Dictionary patch

189 views
Skip to first unread message

Ray

unread,
Aug 14, 2008, 7:19:19 PM8/14/08
to tesseract-ocr
I have just uploaded to svn a patch for wordlist2dawg. It was failing
to make correct dawgs on windows in particular, sometimes leading to
crashes, and leading always to poor correction of words during
recognition.

If you are generating your own dawgs, and you run windows, you
definitely need this fix.

If you generate your own dawgs, and you run any other OS, it may still
be helpful, as there are also changes for signed char problems that
may have affected your dawgs too.

Even if you don't make your own dawgs, and you are running non-
English, you may get an accuracy boost from this patch.

The files required can be pulled directly from svn via the web
interface from here:
http://code.google.com/p/tesseract-ocr/source/browse/#svn/trunk/dict

The required files are:
dawg.cpp
dawg.h
lookdawg.cpp
makedawg.cpp
trie.cpp
trie.h

Ray.

Ray

unread,
Aug 20, 2008, 2:26:48 PM8/20/08
to tesseract-ocr
Now let's try that again! After more extensive testing, I have fixed
another problem. If a prefix to a word occurs later in the wordlist
than the longer version, eg.
father
...
fat
then at the introduction of fat, all previous words beginning with fat
were lost! In other words, to work correctly, the wordlist had to be
sorted by length.
This problem is now fixed, and the wordlist may be in any order. The
updated files are now in svn:
dawg.cpp
dawg.h
lookdawg.cpp
lookdawg.h
makedawg.cpp
trie.cpp

They can be pulled from the web interface here:
http://code.google.com/p/tesseract-ocr/source/browse/#svn/trunk/dict

If you didn't get the first patch, add trie.h

Also training/wordlist2dawg.cpp is changed to reduce the amount of
memory it uses.
Ray.

Hasnat

unread,
Aug 21, 2008, 4:34:17 AM8/21/08
to tesser...@googlegroups.com
Dear Ray smith,
                         I just download the latest svn and install it. I was eagerly waiting to see the difference between the generated output of the previous and current dawg files on Bangla script. But I am very sorry to let you know that there is no difference in the generated output. The only change that I noticed is the build time of the dawg files is significantly improved.

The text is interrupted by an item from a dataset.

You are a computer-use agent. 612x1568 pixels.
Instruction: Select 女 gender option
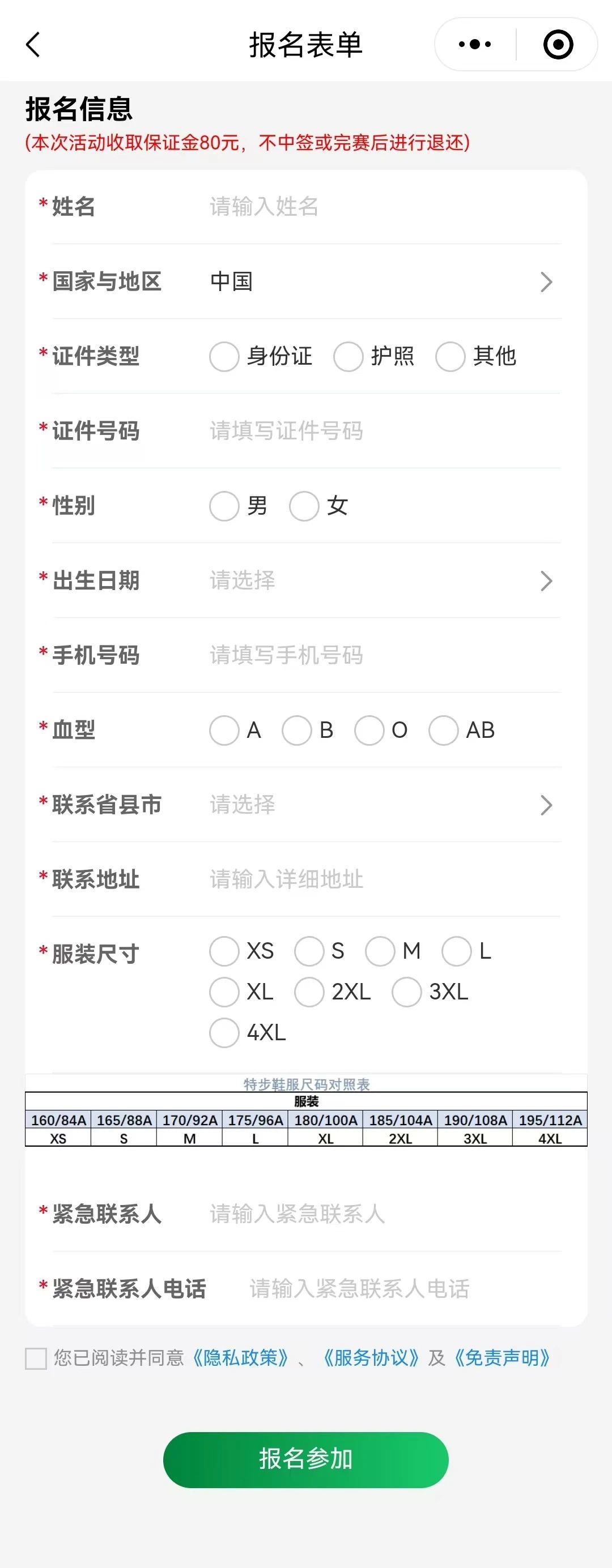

As for an example the generated word is এখ্যনে, where the correct word  এখানে is present in the dictionary. I know it is possible to correct these errors using dictionary look up. However I would be more happy if the dawg files can contribute to correct these errors.
--
Hasnat
Center for Research on Bangla Language Processing (CRBLP)
http://mhasnat.googlepages.com/

Keith Beaumont

unread,
Aug 21, 2008, 4:55:49 AM8/21/08
to tesser...@googlegroups.com
A temporary fix is to put ALL your words in the third file, is it
user_words or something. It isn't dawged & all words are found. I had
this problem a while ago!
KB

Hasnat

unread,
Aug 21, 2008, 5:17:47 AM8/21/08
to tesser...@googlegroups.com
Well, I just followed your advice and put all the dictionary words (around 190K) into the user_words file. However, still there is no change in the generated output.

Keith Beaumont

unread,
Aug 21, 2008, 10:46:38 AM8/21/08
to tesser...@googlegroups.com
Is the user_words file in the same dir as your other language files?

Ray Smith

unread,
Aug 21, 2008, 4:35:56 PM8/21/08
to tesser...@googlegroups.com
Now the dawg file actually contains the words that you put in it, it should work to increase the strength by increasing garbage_word and non_word (see this thread: http://groups.google.com/group/tesseract-ocr/browse_thread/thread/5495c4e348a4b272/6a14c25cafb84a5f?lnk=gst&q=garbage_word#6a14c25cafb84a5f)
Ray.

Keith Beaumont

unread,
Aug 22, 2008, 7:21:38 AM8/22/08
to tesser...@googlegroups.com
If dawgs are still failing, generate a pair of EMPTY dawgs & try
again. Hope I'm on the right lines here.
KB

Donatas G.

unread,
Aug 22, 2008, 9:01:37 PM8/22/08
to tesser...@googlegroups.com
On Wednesday 20 August 2008 21:26:48 Ray wrote:
> Now let's try that again! After more extensive testing, I have fixed
> another problem. If a prefix to a word occurs later in the wordlist
> than the longer version, eg.
> father
> ...
> fat
> then at the introduction of fat, all previous words beginning with fat
> were lost! In other words, to work correctly, the wordlist had to be
> sorted by length.
> This problem is now fixed, and the wordlist may be in any order. The
> updated files are now in svn:
> dawg.cpp
> dawg.h
> lookdawg.cpp
> lookdawg.h
> makedawg.cpp
> trie.cpp
>
> They can be pulled from the web interface here:
> http://code.google.com/p/tesseract-ocr/source/browse/#svn/trunk/dict
>
> If you didn't get the first patch, add trie.h
>
> Also training/wordlist2dawg.cpp is changed to reduce the amount of
> memory it uses.
> Ray.

And the time used to make a file decreases dramatically.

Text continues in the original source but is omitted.